Comme souvent en Afrique, l'ambiance est unique ! Des gens, partout des gens. Des vendeuses de fruits, de légumes, de poulets vivants ou à moitié étouffés sous la chaleur (c'est en plus un marché couvert !), des oeufs par centaines, des poissons de toutes espèces et de toutes couleurs, des coquillages, des stands de viande où les mouches sautent "à pieds joints" d'un morceau à l'autre, des femmes aux vêtements colorés, souvent leur enfant dormant dans leur dos, des odeurs indéfinissables, des bijoux, des étoffes magnifiques, des enfants qui se traînent à quatre pattes dans de l'eau nauséabonde, des épices, du bric à brac, des meubles, des chaussures par centaines, des petits meubles, de l'artisanat, du charbon, etc, etc.
Cet immense marché se prolonge encore à l'extérieur, dans toutes les rues environnantes et propose d'innombrables produits de toutes les couleurs et de tous les formats ! Vraiment trop compliqué à expliquer (dommage que je ne puisse vous transmettre quelques photos) !
Nous avons bien évidemment profité de faire quelques achats originaux à des prix plus que dérisoires
J'ai l'air d'insister un peu lourdement sur la chaleur mais je n'ai jamais vécu dans un climat aussi éprouvant, aussi longtemps.
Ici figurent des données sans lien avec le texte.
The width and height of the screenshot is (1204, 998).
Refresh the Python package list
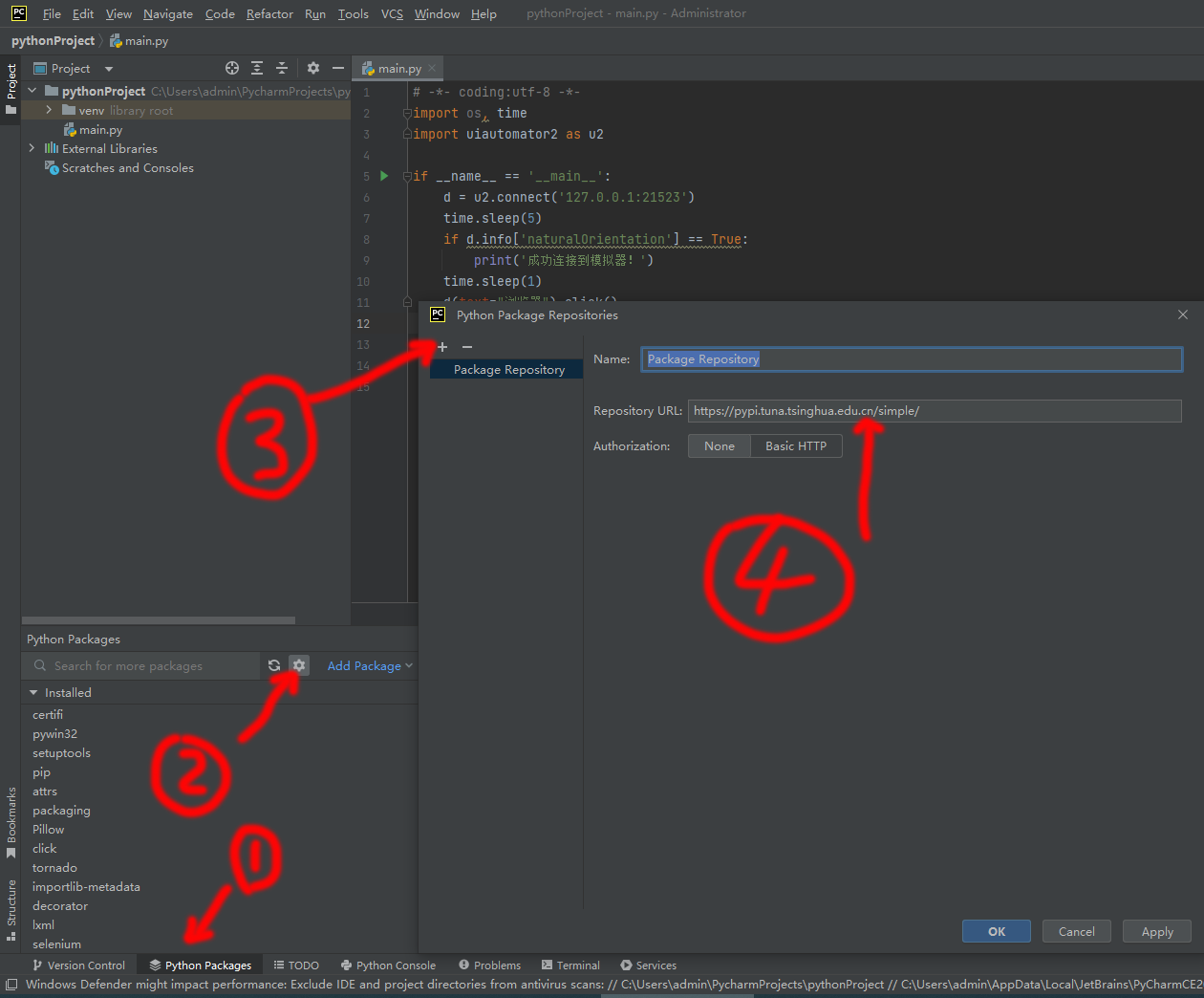pyautogui.click(x=275, y=664)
L'humidité est plus inconfortable que la chaleur elle-même. Parfois, je rêvais de me promener en maillot de bain sur la banquise !!!
Nous rentrons chez les Schulé pour le repas de midi. C'est notre brave Ismaël qui se met aux fourneaux et nous prépare un plat très ivoirien : de l'attieke (semoule de manioc) et un kedjenou de poulet (ragout) : délicieux !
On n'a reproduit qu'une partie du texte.